Dr. Koop was the most recognized surgeon general of the 20th century. He almost always appeared in the epauleted and ribboned blue or white uniform denoting his leadership of the commissioned corps of the U.S. Public Health Service. With his mustacheless beard, deep voice and grim expression, he looked like a Civil War admiral or, as some cartoonists suggested, a refugee from a Gilbert and Sullivan musical.
The theatrical appearance, however, masked a fierce self-confidence, an unyielding commitment to professional excellence and a willingness to challenge the expectations of his patrons.
A 64-year-old retired pediatric surgeon at the time Ronald Reagan nominated him in 1981, Dr. Koop had no formal public-health training. His chief credential was that he was a socially conservative, Christian physician who had written a popular treatise against abortion. His confirmation took eight months. Few people expected him to talk about homosexuality, anal intercourse, condoms and intravenous drug use when almost nobody else in the Reagan administration would even utter the word “AIDS.”
Dr. Koop, however, believed information was the most useful weapon against HIV at a time when there was little treatment for the infection and widespread fear that it might soon threaten the general population. In May 1988, he mailed a seven-page brochure, “Understanding AIDS,” to all 107 million households in the country.
“He was a guy who surprised everybody,” said Anthony S. Fauci, director of the National Institute of Allergy and Infectious Diseases, who was Dr. Koop’s chief tutor in AIDS matters and became a close friend. “People expected one thing, and they not only got another thing, they got someone who was amazingly effective.”

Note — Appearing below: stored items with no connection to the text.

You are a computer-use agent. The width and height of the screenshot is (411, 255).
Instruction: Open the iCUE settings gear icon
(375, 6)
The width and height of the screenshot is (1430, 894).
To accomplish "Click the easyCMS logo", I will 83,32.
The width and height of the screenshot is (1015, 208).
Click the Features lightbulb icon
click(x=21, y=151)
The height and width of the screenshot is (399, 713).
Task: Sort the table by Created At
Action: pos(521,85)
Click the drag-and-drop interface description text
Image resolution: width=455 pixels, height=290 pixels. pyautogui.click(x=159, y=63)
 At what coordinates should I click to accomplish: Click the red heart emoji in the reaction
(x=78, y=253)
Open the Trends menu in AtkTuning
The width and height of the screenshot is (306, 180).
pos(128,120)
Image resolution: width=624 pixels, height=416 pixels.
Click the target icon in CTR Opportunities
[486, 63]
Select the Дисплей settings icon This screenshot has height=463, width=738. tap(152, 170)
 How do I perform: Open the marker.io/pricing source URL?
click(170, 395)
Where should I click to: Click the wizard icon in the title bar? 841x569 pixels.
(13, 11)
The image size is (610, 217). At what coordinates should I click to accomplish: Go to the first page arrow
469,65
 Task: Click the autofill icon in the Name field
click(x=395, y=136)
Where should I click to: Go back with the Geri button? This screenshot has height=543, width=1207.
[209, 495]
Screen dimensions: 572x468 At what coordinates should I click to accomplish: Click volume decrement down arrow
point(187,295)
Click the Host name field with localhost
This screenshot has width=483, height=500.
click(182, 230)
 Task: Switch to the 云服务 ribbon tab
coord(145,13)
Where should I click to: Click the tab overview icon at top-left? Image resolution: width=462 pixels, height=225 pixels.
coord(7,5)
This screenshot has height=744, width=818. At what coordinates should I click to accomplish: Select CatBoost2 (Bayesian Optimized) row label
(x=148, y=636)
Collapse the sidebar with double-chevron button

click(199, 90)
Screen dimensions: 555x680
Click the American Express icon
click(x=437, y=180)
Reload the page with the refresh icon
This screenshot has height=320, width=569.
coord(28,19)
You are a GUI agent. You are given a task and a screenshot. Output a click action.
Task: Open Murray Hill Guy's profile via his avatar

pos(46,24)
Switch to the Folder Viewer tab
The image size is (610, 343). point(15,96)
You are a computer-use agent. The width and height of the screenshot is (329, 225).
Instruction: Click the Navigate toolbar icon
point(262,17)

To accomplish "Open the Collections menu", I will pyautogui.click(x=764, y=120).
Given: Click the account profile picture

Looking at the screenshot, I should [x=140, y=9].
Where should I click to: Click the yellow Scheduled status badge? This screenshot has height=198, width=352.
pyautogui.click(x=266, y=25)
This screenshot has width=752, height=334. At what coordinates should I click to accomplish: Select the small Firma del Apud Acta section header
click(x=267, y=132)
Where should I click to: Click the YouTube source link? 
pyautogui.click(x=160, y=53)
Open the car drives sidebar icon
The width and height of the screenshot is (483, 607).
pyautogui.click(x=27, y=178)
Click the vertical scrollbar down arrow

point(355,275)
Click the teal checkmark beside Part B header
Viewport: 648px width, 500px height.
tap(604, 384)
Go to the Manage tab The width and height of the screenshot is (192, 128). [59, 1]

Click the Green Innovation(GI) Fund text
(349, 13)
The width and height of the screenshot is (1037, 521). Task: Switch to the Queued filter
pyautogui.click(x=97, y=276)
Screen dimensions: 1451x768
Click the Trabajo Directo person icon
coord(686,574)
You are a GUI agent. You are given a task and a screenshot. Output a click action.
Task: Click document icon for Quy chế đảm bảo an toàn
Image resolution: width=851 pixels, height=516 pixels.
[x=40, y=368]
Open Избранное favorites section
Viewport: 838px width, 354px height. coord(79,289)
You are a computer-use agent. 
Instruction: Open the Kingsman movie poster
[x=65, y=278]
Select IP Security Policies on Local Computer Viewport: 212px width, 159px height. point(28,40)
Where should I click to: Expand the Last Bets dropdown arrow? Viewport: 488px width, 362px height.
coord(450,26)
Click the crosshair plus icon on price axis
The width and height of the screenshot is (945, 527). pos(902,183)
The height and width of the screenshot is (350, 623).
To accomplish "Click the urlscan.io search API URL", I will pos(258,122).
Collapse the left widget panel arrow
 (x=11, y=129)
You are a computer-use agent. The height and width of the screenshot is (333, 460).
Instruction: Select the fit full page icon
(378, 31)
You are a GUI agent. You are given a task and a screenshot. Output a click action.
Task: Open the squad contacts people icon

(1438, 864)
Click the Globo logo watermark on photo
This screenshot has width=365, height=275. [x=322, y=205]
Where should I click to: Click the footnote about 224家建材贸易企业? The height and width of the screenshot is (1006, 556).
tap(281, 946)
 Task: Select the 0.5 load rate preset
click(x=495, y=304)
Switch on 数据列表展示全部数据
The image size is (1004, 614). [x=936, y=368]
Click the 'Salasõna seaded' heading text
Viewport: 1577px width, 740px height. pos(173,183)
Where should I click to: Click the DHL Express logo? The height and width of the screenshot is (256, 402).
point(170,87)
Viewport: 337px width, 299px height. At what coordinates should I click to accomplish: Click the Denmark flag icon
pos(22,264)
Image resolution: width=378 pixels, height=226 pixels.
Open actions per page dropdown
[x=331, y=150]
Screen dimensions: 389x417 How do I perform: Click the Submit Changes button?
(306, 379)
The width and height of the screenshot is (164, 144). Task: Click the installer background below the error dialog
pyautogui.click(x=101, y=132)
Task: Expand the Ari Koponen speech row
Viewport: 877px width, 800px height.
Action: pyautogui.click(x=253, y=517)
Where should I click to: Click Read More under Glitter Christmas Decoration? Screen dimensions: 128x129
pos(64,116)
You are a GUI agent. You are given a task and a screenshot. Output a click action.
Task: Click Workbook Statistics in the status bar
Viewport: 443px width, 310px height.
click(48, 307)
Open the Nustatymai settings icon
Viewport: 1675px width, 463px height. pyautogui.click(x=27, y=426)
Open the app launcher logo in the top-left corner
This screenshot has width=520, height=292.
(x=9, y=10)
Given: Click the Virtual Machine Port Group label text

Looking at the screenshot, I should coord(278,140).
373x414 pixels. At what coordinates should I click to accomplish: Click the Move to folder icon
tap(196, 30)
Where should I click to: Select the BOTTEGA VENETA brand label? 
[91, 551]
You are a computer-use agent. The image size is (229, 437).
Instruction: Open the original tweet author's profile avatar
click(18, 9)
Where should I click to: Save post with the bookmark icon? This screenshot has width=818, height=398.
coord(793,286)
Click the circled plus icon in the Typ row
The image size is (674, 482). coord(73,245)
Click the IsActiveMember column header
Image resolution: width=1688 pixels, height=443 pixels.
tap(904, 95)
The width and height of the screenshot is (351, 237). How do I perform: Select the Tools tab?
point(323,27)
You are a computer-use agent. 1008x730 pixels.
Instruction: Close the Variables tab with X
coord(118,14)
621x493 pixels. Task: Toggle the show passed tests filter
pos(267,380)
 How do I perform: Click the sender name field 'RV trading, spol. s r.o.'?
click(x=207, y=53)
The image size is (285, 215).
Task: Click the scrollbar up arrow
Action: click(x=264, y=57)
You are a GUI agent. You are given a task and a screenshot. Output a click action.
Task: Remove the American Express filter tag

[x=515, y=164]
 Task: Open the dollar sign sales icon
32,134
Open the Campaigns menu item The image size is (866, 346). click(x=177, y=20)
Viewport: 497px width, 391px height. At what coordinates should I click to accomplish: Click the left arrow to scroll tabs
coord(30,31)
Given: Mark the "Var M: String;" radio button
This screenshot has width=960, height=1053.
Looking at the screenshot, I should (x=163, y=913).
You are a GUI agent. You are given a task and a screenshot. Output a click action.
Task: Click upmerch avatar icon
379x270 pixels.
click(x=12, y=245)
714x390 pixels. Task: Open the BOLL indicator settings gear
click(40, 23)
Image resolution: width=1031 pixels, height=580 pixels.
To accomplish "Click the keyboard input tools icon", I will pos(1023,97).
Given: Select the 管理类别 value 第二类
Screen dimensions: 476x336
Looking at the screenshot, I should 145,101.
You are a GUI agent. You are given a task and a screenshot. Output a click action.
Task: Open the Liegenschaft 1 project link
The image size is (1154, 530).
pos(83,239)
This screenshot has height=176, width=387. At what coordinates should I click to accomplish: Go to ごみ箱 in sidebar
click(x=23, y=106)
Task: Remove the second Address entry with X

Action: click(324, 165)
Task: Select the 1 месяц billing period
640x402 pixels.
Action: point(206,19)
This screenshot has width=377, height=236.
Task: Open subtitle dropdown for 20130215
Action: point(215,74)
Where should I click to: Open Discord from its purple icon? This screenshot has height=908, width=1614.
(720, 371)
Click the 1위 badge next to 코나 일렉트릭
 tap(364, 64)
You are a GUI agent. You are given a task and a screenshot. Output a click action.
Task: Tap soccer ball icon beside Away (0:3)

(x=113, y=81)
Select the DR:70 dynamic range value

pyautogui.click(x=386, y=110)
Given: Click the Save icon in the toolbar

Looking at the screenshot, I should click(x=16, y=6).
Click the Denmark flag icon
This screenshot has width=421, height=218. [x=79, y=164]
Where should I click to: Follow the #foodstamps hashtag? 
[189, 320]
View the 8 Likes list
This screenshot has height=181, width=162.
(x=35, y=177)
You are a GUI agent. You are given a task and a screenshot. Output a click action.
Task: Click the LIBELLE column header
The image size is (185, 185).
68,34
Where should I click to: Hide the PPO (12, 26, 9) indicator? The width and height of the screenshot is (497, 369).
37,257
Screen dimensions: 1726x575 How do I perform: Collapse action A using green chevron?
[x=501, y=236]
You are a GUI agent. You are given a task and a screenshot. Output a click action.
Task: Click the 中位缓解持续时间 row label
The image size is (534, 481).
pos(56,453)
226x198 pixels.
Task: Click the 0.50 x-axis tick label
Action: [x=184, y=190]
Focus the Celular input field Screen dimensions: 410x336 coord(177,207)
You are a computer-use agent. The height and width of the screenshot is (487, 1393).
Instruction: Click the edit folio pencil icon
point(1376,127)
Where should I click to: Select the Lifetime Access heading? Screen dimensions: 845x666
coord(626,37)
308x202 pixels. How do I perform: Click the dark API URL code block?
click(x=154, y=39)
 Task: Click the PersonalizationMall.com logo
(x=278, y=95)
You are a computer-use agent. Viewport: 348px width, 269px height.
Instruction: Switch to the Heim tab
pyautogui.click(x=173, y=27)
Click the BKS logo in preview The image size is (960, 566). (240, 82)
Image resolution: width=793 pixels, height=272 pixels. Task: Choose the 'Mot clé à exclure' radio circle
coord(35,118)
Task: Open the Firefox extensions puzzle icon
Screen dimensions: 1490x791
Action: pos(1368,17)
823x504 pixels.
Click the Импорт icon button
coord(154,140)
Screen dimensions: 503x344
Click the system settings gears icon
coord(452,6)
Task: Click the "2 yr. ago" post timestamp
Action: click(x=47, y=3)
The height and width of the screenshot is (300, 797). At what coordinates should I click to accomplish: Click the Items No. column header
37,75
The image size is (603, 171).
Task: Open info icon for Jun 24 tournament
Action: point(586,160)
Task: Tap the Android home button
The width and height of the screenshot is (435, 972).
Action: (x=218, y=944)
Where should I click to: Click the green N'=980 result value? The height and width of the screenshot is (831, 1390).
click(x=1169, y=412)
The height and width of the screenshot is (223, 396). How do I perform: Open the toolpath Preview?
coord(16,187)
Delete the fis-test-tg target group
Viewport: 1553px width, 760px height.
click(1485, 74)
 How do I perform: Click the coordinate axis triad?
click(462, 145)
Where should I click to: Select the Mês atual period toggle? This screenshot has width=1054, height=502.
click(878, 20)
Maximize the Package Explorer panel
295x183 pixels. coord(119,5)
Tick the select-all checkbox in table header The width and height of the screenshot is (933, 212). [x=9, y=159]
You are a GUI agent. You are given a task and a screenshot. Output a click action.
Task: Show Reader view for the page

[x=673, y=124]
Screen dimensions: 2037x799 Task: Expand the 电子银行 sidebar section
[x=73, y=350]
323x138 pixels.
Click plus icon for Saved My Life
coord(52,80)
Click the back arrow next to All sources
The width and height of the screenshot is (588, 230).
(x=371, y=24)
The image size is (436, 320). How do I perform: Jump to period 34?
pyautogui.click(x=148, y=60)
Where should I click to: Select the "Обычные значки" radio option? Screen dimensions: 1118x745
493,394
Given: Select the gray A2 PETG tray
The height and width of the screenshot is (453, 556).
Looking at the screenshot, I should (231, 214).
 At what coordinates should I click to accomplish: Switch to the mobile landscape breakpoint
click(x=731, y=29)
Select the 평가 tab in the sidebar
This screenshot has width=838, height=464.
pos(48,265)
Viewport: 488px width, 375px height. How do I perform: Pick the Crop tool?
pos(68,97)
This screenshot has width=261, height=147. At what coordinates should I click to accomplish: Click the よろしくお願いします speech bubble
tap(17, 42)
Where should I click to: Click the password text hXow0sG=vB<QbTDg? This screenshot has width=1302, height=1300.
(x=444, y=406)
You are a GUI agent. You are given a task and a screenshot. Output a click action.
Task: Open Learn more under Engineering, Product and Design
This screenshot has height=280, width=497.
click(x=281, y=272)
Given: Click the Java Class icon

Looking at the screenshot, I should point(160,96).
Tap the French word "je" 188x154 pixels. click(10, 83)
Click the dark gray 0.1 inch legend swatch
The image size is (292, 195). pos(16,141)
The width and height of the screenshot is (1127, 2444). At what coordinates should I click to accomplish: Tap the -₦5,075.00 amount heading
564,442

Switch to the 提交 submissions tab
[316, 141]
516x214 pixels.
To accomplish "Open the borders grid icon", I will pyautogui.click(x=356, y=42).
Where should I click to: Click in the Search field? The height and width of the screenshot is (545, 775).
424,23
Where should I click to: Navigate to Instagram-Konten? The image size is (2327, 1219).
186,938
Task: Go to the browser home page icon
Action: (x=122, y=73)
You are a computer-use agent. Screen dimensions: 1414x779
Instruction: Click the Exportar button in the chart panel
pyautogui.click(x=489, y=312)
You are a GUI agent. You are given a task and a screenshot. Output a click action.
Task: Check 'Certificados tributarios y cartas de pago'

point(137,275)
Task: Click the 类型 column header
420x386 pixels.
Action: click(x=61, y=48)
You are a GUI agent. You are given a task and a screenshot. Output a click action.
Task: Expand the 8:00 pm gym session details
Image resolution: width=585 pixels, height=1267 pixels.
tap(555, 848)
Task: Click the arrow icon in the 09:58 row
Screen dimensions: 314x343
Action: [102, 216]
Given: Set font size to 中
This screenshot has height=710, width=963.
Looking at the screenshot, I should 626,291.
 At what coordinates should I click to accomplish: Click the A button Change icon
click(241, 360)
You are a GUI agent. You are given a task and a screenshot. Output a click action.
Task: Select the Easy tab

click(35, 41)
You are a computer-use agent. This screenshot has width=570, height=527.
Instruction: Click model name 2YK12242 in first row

“You couldn’t go anywhere where he wasn’t recognized. Even the tollbooth guy on the [Boston] Callahan Tunnel — everybody recognized that beard,” said former Food and Drug Administration commissioner David Kessler, who worked closely with Dr. Koop on the campaign against tobacco, among other issues. “He really was America’s doctor.”
Kessler recalled Dr. Koop’s refreshing lack of ideology, which sometimes perplexed those inside the Beltway.
“He knew very little about Washington when he arrived, and he developed political instincts that were very attuned to what the country expected,” Kessler said. “It’s really proof that you can’t really label anyone.”
Among AIDS activists Dr. Koop became an unlikely hero, although some came to think that his sexually explicit talk tended to further stigmatize gay men.
“Most of us thought that a huge part of how the crisis grew exponentially was that those in power chose to ignore it for as long as they could,” recalled Peter Staley, a founding member of the AIDS Coalition to Unleash Power. “He was the only person in that administration who spoke the truth when it came to AIDS.”